# Setting up ATITool for Radeon X1950 XTX



## Altered (May 7, 2008)

First post so I have to say this is the best utility I have ever seen. Great work! Finally found a Fan Control that works without bugs.  I also love the simplicity of its layout. 
I do have a question as far as my 1950 XTX is there anyone running this card might want to share some tips or settings they found to be useful for FPS Games. Specifically I play Americas Army and notice my frames seem to fluctuate more than I would care for them to. 

Thanks


----------



## AKA_Dawg (May 16, 2008)

I have a X1950XT (close) and have found the 27.a version of ati tool worked the best. 27.b works well but for some-reason the voltage controls don't show up. I mainly used the fan controls to speed up during gaming and the gamma hotkeys(which I can't get to work on my new 3870)Your card will O/C well with ATi tool just set the fan to 100%, buy some ear-plugs, let her rip. I've had really good performance switching the memory clocks so you can experiment. I start with X1900XT timings.
X1950XT timimgs:11-11-15-15-10-44-0-0-15-6-11-13-32-25-14-54-10
X1900XT timings: 8-8-12-12-10-35-0-0-15-6-12-13-27-21-10-45-8

The XTX has DDR4 so you might want to try  X1900XTX timings if it has DDR4

Also if you set the fan speed based on temp, and you crash ati tool (i.e. lock up pc, have to hit the reset button) it sometimes switches the fan % to 0% so always double check your fan settings after a crash.


----------



## spud107 (May 16, 2008)

iv noticed with the beta of ati tray tools the voltage shows up for my friends 1950pro,
i dont know if it was functional, didn't mess with overclocking settings at the time,
but works on my 3870,


----------



## Kreij (May 16, 2008)

I use ATITool (0.27b4 which is actuall b3) on a pair of 1950xtx's in crossfire.
I only use it for the fan control.
The only problem I have is that it only remembers the fan settings for one of the cards, and I have to set the other card each time that I start ATITool.
I set my fans like this;
>0C : 31%
>40C : 50%
>45C : 75%
>50C : 100%
above that all at 100%

My computer sounds like a hoover vacuum when I am gaming, but I am more interested in keeping the cards cool than in the silence. When I am gaming, I am so immersed in the game that I probably would not notice the neighbor setting of a small tactical nuke


----------



## sneekypeet (May 16, 2008)

one sec expect an edit, I had a buddy who asked how to use ATItool with its 2D and 3D modes.

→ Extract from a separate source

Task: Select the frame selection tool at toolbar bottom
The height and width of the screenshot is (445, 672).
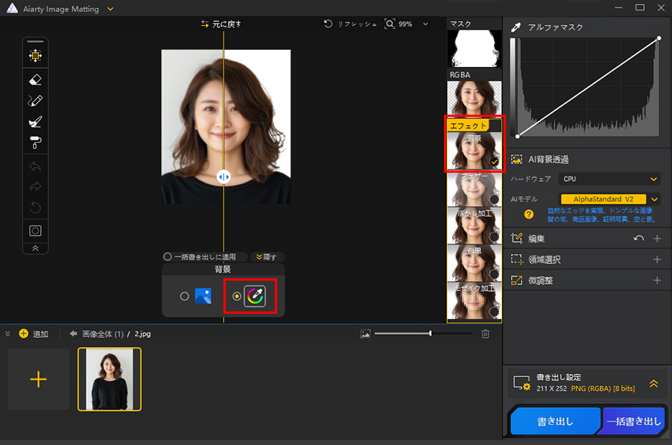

EDIT: there it is...http://forums.techpowerup.com/showthread.php?t=26640&highlight=woof


----------



## Altered (May 16, 2008)

Many thanks guys. I really appreciate the info. At the present time I am runing the card with the stock core (648) and memory (999) settings. actually the only thing I have changed is the fan settings to read.  
 0C : 25%
20C : 30%
30C : 40%
40C : 60%
45C : 70%
50C : 80%
55C : 90%
60C : 100%
So far gaming for hrs it has always ran in the mid 50s and idle at mid 40s. So just using casually the fan stays really pretty quiet at 70%. 
I have no clue what I would be doing with the timings so I probably will hold off changing them. Very good info though. 
Also in reading posts here I think I read that I do not want to instal CCC? I am currently running the Warcat 8.4 drivers with their CCC that is included with the drivers.  Also one thing I noticed the saved fan profile I have doesnt stay I have to go load my saved settings each time I restart my pc. Is this just a glitch or do I need to do something to get it to stay. 

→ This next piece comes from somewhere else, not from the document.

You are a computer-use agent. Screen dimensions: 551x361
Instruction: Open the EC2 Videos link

Just the way I have the card now I scored on 3DMARK03 a score of 18028. Is that about right for my setup. I had no over clocks on my machine it was just set stock at 3.2GHz.


----------



## Kreij (May 16, 2008)

Hi Alt,

Your fan setting are how I initially set mine, but I found that there was no reason to set 0-40C in steps as the boards jump to 40C at idle. That is why I set the first one after 0C to 40C.

Yes, the profiles can be flakey sometimes. I don't load ATITool on startup, I just run it once windows comes up and then check the settings quick before gaming or whatever.


----------



## sneekypeet (May 16, 2008)

That link I sent ya, if I remember correctly, says there needs to be a 2D and 3D profile for things to work correctly. Set a base 2D set up for surfing. Then folloe up with a 3D profile to use while gaming!


----------



## AKA_Dawg (May 16, 2008)

to make your fan profile stick, just make a new profile with the default clocks since your not overclocking. Then save the fan settings to that profile. You can have it auto-load if you like.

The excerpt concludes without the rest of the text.